Jaccard {kerntools} | R Documentation |
Kernels for sets
Description
'Intersect()' or 'Jaccard()' compute the kernel functions of the same name, which are useful for set data. Their input is a matrix or data.frame with dimension NxD, where N>1, D>0. Samples should be in the rows and features in the columns. When there is a single feature, 'Jaccard()' returns 1 if the elements of the set are exactly the same in two given samples, and 0 if they are completely different (see Details). Instead, in the multivariate case (D>1), the results (for both 'Intersect()' and 'Jaccard()') of the D features are combined with a sum, a mean, or a weighted mean.
Usage
Jaccard(X, elements = LETTERS, comp = "mean", coeff = NULL)
Intersect(
X,
elements = LETTERS,
comp = "mean",
coeff = NULL,
feat_space = FALSE
)
Arguments
X |
Matrix (class "character") or data.frame (class "character", or columns = "factor"). The elements in X are assumed to be categorical in nature. |
elements |
All potential elements (symbols) that can appear in the sets. If there are some elements that are not of interest, they can be excluded so they are not taken into account by these kernels. (Defaults: LETTERS). |
comp |
When D>1, this argument indicates how the variables of the dataset are combined. Options are: "mean", "sum" and "weighted". (Defaults: "mean")
|
coeff |
(optional) A vector of weights with length D. |
feat_space |
(not available for the Jaccard kernel). If FALSE, only the kernel matrix is returned. Otherwise, the feature space is returned too. (Defaults: FALSE). |
Details
Let A,B
be two sets. Then, the Intersect
kernel is defined as:
K_{Intersect}(A,B)=|A \cap B|
And the Jaccard kernel is defined as:
K_{Jaccard}(A,B)=|A \cap B| / |A \cup B|
This specific implementation of the Intersect and Jaccard kernels expects that the set members (elements) are character symbols (length=1). In case the set data is multivariate (D>1 columns, and each one contains a set feature), elements for the D sets should come from the same domain (universe). For instance, a dataset with two variables, so the elements in the first one are colors c("green","black","white","red") and the second are names c("Anna","Elsa","Maria") is not allowed. In that case, set factors should be recoded to colors c("g","b","w","r") and names c("A","E","M") and, if necessary, 'Intersect()' (or 'Jaccard()') should be called twice.
Value
Kernel matrix (dimension: NxN), or a list with the kernel matrix and the feature space.
References
Bouchard, M., Jousselme, A. L., and Doré, P. E. (2013). A proof for the positive definiteness of the Jaccard index matrix. International Journal of Approximate Reasoning, 54(5), 615-626.
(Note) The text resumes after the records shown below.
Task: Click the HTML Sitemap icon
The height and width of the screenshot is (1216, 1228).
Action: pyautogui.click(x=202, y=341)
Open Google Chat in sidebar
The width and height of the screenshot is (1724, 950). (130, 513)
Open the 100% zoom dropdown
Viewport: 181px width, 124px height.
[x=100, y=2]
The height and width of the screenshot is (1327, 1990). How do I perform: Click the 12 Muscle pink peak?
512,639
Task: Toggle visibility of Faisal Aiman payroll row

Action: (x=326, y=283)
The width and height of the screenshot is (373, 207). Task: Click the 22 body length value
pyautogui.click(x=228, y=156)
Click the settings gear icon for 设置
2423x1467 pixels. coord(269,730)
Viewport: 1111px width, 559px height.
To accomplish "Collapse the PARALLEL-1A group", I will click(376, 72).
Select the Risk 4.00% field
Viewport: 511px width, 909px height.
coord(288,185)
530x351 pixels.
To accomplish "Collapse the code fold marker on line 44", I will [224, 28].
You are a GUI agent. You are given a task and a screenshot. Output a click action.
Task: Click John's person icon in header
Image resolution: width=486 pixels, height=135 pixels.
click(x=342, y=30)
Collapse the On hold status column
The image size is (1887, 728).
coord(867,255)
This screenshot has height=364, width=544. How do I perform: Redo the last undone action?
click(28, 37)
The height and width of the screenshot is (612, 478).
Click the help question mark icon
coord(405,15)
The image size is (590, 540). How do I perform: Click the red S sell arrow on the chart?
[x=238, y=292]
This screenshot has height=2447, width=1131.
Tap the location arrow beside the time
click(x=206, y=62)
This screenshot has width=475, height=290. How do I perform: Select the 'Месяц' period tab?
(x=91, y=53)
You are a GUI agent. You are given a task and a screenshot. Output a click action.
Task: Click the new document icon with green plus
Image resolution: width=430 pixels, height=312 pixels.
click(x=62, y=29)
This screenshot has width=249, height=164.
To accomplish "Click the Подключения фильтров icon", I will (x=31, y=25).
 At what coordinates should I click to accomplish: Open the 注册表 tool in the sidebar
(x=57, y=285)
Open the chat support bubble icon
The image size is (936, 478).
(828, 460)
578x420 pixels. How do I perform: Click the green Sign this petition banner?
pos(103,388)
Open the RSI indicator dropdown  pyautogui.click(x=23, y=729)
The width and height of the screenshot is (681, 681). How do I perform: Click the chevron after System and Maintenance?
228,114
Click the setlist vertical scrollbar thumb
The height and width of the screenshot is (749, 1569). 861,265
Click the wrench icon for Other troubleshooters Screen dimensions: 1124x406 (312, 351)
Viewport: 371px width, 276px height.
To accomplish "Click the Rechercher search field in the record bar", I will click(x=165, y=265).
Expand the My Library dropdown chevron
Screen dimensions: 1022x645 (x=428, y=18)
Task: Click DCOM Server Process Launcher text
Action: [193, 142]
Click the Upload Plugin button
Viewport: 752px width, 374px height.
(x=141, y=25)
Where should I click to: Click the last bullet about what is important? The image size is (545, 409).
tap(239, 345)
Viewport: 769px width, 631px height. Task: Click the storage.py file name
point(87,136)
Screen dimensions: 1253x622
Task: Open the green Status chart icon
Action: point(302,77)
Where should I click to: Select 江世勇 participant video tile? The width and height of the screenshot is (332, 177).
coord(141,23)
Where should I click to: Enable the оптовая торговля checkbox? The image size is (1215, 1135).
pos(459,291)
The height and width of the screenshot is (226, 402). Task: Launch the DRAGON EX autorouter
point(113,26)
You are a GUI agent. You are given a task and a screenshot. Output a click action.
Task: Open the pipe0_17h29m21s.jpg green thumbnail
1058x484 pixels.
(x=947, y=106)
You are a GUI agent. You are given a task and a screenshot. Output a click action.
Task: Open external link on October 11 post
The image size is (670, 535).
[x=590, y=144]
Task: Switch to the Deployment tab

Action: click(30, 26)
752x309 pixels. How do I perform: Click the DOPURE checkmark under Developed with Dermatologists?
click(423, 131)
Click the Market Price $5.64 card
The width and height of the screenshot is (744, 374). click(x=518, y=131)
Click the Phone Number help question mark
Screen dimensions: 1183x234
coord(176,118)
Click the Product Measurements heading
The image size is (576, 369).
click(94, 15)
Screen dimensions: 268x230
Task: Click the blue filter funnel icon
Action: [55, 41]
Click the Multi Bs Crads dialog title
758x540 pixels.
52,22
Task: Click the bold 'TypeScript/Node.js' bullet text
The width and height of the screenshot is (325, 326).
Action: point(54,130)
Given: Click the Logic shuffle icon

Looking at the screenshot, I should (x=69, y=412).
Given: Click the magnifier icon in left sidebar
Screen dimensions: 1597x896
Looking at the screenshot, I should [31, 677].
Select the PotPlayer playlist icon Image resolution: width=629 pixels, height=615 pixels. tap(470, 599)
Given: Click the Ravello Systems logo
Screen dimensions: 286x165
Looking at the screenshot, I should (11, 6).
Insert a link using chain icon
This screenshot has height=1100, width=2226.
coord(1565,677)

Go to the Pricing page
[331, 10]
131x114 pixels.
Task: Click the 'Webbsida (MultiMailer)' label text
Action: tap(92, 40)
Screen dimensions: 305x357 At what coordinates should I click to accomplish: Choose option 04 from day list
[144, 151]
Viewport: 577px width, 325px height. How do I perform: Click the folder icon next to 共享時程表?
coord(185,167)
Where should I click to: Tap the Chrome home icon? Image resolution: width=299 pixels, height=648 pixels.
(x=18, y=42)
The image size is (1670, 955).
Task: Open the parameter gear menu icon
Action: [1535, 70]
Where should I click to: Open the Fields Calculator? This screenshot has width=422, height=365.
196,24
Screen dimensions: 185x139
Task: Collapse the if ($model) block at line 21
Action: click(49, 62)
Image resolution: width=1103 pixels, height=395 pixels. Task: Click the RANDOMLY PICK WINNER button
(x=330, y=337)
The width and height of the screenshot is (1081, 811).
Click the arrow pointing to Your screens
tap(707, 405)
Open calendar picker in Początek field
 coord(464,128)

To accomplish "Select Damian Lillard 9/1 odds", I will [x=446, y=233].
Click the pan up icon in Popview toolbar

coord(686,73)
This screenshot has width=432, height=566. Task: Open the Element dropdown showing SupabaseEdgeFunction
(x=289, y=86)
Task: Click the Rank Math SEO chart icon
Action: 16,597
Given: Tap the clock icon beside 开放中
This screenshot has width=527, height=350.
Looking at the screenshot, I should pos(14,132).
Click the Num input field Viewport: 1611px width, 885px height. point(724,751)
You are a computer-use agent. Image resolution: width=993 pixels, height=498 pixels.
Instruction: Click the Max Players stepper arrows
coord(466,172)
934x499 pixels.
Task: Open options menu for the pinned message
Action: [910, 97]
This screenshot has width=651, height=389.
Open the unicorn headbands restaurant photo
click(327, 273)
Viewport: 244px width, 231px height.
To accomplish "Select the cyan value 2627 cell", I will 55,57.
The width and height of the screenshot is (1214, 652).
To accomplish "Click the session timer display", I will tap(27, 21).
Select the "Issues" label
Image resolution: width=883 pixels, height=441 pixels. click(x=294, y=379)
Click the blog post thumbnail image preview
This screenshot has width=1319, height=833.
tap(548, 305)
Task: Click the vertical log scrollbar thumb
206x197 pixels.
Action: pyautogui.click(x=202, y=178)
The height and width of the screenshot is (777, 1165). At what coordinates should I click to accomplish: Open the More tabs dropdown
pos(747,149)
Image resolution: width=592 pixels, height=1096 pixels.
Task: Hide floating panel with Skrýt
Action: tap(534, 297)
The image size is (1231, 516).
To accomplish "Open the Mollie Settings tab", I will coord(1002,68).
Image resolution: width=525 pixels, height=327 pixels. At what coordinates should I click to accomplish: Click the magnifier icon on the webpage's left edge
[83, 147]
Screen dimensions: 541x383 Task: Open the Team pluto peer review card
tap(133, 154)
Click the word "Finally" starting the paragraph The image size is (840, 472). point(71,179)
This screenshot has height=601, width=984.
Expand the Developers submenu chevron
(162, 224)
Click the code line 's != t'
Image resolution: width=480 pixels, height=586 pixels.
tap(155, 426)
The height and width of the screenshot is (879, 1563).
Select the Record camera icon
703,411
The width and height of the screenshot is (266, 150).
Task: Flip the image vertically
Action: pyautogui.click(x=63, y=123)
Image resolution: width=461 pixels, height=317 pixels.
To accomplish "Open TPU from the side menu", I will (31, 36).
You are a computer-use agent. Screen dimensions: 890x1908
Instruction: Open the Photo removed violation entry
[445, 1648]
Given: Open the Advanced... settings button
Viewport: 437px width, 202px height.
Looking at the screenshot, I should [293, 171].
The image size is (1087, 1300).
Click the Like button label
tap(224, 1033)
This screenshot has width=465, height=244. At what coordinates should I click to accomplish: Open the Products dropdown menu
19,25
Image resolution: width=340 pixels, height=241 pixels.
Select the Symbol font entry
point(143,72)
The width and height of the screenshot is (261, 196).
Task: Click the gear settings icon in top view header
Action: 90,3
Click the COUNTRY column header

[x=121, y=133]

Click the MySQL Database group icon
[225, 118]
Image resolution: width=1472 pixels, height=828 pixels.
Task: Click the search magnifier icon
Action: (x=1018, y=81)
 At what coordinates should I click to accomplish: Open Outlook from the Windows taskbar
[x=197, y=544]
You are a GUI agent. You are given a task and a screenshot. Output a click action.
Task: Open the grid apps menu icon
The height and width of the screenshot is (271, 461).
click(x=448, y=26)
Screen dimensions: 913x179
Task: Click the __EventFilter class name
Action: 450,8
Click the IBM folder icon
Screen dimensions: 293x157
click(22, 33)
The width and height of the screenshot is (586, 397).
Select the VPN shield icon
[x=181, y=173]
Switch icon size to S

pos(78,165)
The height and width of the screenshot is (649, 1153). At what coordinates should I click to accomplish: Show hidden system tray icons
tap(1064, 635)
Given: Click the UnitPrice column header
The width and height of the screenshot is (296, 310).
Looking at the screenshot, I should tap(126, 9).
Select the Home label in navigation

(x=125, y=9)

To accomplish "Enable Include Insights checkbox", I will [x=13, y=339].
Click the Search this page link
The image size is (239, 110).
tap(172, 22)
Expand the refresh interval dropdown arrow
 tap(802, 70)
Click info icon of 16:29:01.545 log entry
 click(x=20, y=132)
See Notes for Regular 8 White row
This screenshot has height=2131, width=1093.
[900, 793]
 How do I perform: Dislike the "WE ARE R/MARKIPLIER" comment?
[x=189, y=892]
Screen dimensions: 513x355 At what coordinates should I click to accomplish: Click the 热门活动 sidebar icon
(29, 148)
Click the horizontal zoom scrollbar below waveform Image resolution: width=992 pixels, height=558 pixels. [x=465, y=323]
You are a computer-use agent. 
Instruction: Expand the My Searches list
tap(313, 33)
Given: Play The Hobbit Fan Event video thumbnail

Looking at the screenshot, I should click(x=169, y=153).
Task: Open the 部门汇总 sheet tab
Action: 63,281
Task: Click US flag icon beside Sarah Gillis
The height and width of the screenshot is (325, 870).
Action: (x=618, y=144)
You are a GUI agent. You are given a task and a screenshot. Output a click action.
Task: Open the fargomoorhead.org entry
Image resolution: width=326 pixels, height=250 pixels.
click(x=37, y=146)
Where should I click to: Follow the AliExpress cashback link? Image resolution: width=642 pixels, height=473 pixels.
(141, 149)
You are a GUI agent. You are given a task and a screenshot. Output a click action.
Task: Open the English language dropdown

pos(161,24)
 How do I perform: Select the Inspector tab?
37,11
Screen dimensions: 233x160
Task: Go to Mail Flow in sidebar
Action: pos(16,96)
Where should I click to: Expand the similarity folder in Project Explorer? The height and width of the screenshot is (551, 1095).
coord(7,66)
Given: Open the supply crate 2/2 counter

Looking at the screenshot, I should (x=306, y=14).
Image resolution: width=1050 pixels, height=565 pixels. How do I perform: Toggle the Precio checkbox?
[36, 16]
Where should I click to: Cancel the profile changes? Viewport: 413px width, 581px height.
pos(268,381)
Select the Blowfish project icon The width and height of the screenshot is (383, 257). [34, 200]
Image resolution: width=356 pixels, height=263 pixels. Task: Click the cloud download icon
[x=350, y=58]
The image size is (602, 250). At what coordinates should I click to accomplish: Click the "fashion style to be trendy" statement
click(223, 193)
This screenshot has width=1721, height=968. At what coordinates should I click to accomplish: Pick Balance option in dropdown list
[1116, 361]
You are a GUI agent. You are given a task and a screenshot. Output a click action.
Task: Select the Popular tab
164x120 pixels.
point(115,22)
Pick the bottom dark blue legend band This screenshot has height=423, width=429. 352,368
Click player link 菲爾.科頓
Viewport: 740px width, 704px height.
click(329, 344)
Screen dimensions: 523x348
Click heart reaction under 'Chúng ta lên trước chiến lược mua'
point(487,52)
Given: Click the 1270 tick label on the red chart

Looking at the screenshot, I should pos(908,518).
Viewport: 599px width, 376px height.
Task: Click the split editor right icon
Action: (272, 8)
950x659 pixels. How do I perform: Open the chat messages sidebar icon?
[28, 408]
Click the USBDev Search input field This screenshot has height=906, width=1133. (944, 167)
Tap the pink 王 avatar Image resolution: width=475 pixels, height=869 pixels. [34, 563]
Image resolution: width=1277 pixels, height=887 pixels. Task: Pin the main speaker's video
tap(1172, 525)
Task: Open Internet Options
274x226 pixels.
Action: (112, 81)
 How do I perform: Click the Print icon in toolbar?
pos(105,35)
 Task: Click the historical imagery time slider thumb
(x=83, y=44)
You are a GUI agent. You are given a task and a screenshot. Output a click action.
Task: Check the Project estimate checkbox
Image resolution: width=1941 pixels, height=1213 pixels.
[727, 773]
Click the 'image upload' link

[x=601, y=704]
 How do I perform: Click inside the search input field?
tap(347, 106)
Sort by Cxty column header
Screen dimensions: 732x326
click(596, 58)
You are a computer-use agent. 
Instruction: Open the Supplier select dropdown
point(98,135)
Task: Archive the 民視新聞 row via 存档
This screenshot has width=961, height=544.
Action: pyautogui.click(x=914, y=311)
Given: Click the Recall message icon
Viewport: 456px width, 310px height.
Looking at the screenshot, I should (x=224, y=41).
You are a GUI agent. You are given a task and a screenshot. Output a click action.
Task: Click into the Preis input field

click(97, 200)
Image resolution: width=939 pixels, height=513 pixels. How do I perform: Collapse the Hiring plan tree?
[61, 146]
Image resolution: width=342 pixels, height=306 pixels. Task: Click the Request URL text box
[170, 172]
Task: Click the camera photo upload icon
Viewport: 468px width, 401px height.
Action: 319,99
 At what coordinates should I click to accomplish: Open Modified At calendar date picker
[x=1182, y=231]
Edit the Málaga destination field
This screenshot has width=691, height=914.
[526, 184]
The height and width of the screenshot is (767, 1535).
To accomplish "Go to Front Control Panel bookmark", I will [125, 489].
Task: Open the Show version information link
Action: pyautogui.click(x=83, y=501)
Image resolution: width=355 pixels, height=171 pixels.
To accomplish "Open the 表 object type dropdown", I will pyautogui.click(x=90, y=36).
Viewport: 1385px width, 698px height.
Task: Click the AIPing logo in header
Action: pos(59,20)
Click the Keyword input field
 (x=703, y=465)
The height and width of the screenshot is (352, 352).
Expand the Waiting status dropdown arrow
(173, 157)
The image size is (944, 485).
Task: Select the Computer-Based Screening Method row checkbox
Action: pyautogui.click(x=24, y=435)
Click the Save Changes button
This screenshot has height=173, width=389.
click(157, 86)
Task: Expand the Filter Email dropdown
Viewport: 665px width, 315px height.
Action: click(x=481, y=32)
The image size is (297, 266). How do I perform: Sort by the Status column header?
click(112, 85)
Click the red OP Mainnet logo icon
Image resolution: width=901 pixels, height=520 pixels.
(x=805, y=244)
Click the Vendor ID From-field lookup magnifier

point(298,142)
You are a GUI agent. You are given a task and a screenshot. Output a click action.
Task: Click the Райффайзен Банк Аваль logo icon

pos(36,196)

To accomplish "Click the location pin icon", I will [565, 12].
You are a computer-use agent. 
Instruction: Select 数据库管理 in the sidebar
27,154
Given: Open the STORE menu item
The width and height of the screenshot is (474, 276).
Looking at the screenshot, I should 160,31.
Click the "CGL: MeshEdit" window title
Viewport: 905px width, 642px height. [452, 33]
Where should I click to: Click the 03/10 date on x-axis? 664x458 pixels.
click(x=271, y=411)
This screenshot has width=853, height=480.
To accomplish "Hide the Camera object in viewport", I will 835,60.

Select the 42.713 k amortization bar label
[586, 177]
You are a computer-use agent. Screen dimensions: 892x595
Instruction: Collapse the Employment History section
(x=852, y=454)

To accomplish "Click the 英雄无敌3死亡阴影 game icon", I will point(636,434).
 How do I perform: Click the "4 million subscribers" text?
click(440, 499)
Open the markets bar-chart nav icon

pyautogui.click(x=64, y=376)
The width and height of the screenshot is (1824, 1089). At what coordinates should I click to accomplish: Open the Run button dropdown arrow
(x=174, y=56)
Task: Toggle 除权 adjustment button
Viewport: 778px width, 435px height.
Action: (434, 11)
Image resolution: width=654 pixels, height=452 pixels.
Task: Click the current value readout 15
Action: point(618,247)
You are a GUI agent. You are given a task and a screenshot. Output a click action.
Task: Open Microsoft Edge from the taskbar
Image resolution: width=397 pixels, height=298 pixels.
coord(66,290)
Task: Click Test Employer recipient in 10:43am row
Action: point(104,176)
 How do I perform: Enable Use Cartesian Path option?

Ruiz, F., Angulo, C., and Agell, N. (2008). Intersection and Signed-Intersection Kernels for Intervals. Frontiers in Artificial Intelligence and Applications. 184. 262-270. doi: 10.3233/978-1-58603-925-7-262.
Examples
# Sets data
## Generating a dataset with sets containing uppercase letters
random_set <- function(x)paste(sort(sample(LETTERS,x,FALSE)),sep="",collapse = "")
max_setsize <- 4
setsdata <- matrix(replicate(20,random_set(sample(2:max_setsize,1))),nrow=4,ncol=5)
## Computing the Intersect kernel:
Intersect(setsdata,elements=LETTERS,comp="sum")
## Computing the Jaccard kernel weighting the variables:
coeffs <- c(0.1,0.15,0.15,0.4,0.20)
Jaccard(setsdata,elements=LETTERS,comp="weighted",coeff=coeffs)